This, of course, is utterly false. I have pointed out Glantz’s lies on this subject in detail elsewhere (example). There is no possible way that he cannot know that he is lying about these claims. But, of course, we know he is not someone who lets the immorality of lying to stand in the way of his sales job.
All that aside, though, this actually does not, in any way, respond to the original WSAC point.
The University of Michigan’s 2014 Monitoring the Future national survey found that in 2014 “teen use of e-cigarettes surpasse[d] use of tobacco cigarettes” and that “e-cigarettes are a primary source of nicotine and not a supplement to tobacco cigarette use.”
Likewise, the California Department of Education <<need link>> [sic — yes, that was in the original] found that lifetime and current use of e-cigarettes surpassed cigarette use among 7th, 9th, and 11th graders in the 2013/14 school year. Current e-cigarette use was three times higher than current cigarette use for 7th (6.3% vs. 2%) and 9th (12.4% vs. 4.3%) graders, and almost double for 11th graders (14.3% vs. 6.8%). For lifetime use, e-cigarette use was three times higher than cigarette use for 7th graders (2.9% vs. 11.4%), more than two times higher for 9th graders (10.4% vs. 23.6%), and almost two times higher for 11th graders (17.4% vs. 29.3%).
As with most of the lies about the chiiiildren, the study was actually about having tried a product, not being a user of it. “Current use” is a misleading term for “took one puff in the last 30 days.” Moreover, they make no attempt to measure the extent to which e-cigarette trialing is replacing trialing smoking or other actually harmful behaviors. And, as usual, the numbers were tiny compared to the number of adults using e-cigarettes for THR — and thus, once again, this is irrelevant to the WSAC claim.

--- Data provided ---
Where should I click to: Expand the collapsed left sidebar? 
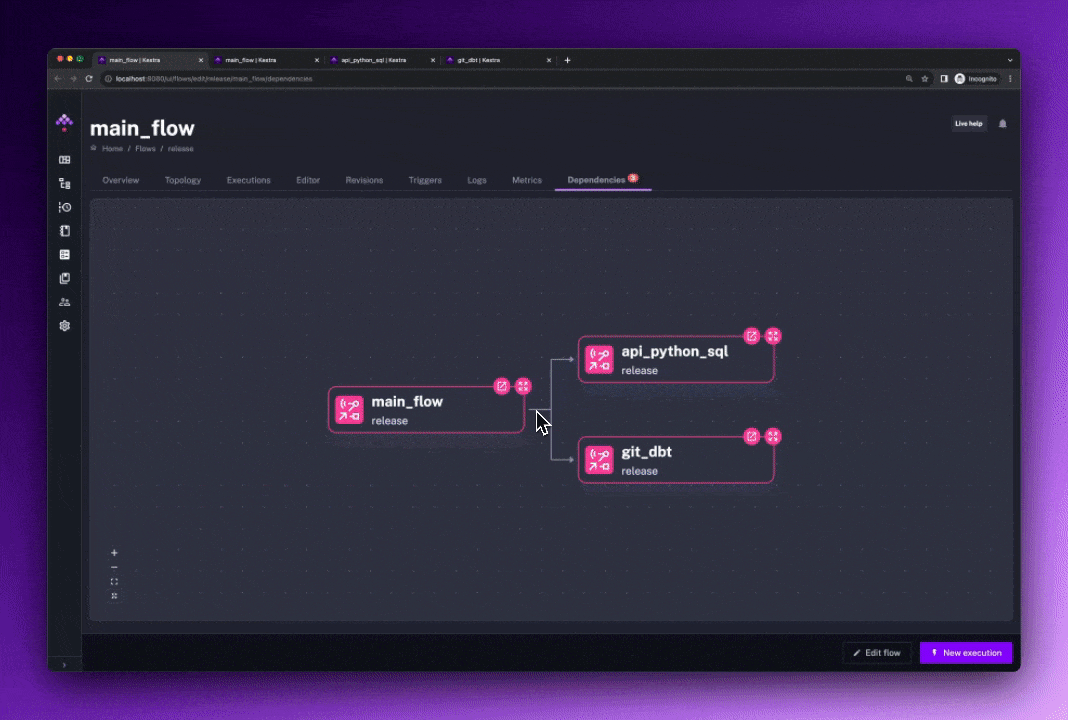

--- To do ---
(a) In the text on teen e-cigarette use, which university's 2014 national survey found that teen use of e-cigarettes surpassed use of tobacco cigarettes?
(b) Pick up the text on teen e-cigarette use after its final sentence and keep writing it.

--- Task-by-task results ---
(a) The University of Michigan's, in its 2014 Monitoring the Future national survey.

(b)
E-cigarettes are very low risk compared to smoking, estimated to pose in the neighborhood of 1/100th the risk.
The reality is that no one knows the long-term risks of e-cigarette use. While they do expose users to lower levels of many cancer-causing chemicals, they still expose them to nicotine, ultrafine particles, and other toxins that cause heart and non-cancer lung disease.
These are, of course, tobacco control’s main out-and-out lies about THR. No one really knows anything that will happen in the long run. People like Glantz like to use this philosophical truism — interesting when thinking about metaphysics, but irrelevant to policy-making — to pretend we do not know at the practical level. We do know at that level of course.
It is also kind of interesting that not knowing the long-term risks does not stop people like Glantz from making claims about hazards and insisting we must act based on those claims.
The reality is that we know from ample evidence about smokeless tobacco that exposure to nicotine (without smoke) causes no measurable risks of heart disease and cancer. So the “nicotine” bit there is an out-and-out lie. We know from analysis of the liquid and aerosol that the exposure to other chemicals (for the vaper herself, to say nothing of bystanders) is far below the level that would create concern. And given the huge amount of discussion on the point, we all know — even someone with Glantz’s level of understanding the science — that that e-cigarette aerosol is droplets, not particles. He chooses to keep lying about this one despite people (people who mistakenly think he actually distinguishes between truth and lies) having explicitly explained the truth to him.
The fact is, however, that the relative risks to users of e-cigarettes and cigarettes are irrelevant to discussions of clean indoor air laws, where the question is whether or not e-cigarette use increases bystanders’ exposure to exhaled toxins above what it would be if no one was using e-cigarettes in the room.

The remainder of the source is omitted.